By Amy Dickinson, Tribune Content Agency on

Dear Amy: My husband "John" and I were married recently. We funded the wedding. At our wedding, my mother behaved erratically. She drank too much, gave an awful speech, yelled at John, hijacked the DJ for multiple "surprise" spotlight dances, groped John's married uncle, and was taken home early. I had nightmares for weeks.

We met with Mom and my stepfather. John and I said we were worried and wanted Mom to visit her doctor and begin therapy, but also that she had hurt us. John then asked her to acknowledge this and apologize. Mom began screaming and physically threatened him. She said she had always disliked him and that she would rather kill herself than apologize. We left.

My stepfather later told us that he will take care of Mom, and understands if we distance ourselves. Her only communication since then has been to send short, pleasant texts about how to avoid us. I find it confusing, exhausting, and upsetting.

I started therapy, read about "emotional immaturity," and contacted a local family mediation center. For the first time, I'm thinking about all of her terrible behavior.

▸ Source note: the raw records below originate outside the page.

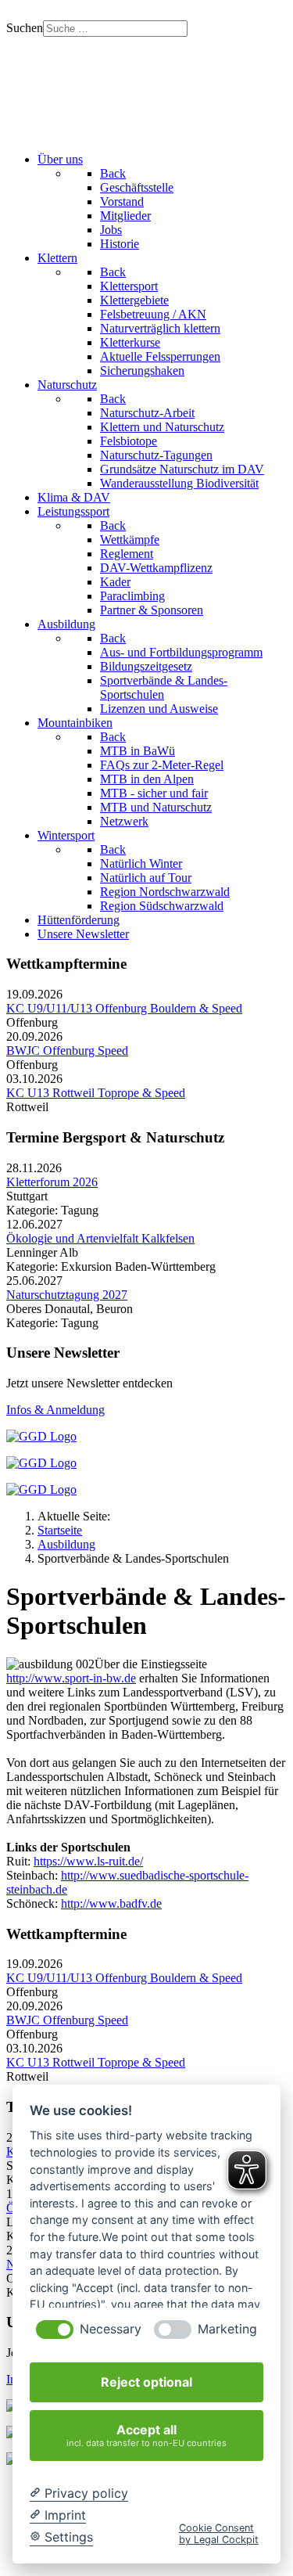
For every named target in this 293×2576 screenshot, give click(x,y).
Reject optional (146, 2382)
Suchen (24, 27)
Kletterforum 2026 (52, 1182)
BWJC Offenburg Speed (67, 1050)
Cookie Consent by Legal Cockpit (219, 2533)
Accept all (146, 2435)
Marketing (227, 2329)
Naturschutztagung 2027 (66, 1294)
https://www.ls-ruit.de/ (88, 1861)
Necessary (110, 2329)
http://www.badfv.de (111, 1903)
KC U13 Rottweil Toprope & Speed (95, 1092)
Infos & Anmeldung (55, 1409)
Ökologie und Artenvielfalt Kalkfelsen (100, 1238)
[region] (146, 88)
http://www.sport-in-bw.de (71, 1678)
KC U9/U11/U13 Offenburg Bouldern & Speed (124, 1008)
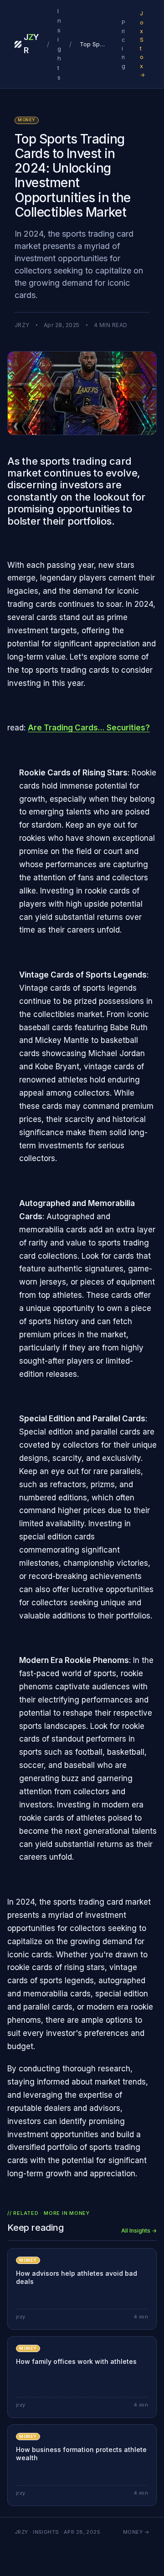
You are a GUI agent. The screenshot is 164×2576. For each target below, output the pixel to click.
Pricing (123, 44)
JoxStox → (142, 44)
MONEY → (136, 2532)
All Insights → (139, 2230)
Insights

I've been thinking about future milestones like moving, pregnancy, and parenthood, and I don't know what role Mom is capable of having or what role I want her to have.

Should I be doing something different? What happens when we have news to share?

 

-- Unresolved

Dear Unresolved: You have responded to your mother's behavior in a straightforward and honest way. Working on a hunch, I suggest you ask your therapist to talk to you about Borderline Personality Disorder. Some of what you describe sounds typical of someone with BPD, who will have an exaggerated reaction to perceived abandonments. If your mother does have these characteristics, don't hold your breath for an apology; it will never come.

As her daughter, you will have to find healthy ways to erect strong boundaries. When/if your mother behaves well, you can open a door, but you should be prepared to close it again. Do not let her control you. Continue to be in touch with your stepfather. Share any and all lifetime announcements with both of them, and then take your future with her on a case-by-case basis.

A book that might help you explore this challenging dynamic is, "Stop Walking on Eggshells: Taking Your Life Back When Someone You Care About Has Borderline Personality Disorder," by Paul T. Mason and Randi Kreger (New Harbinger Publications; Second edition (January 1, 2010).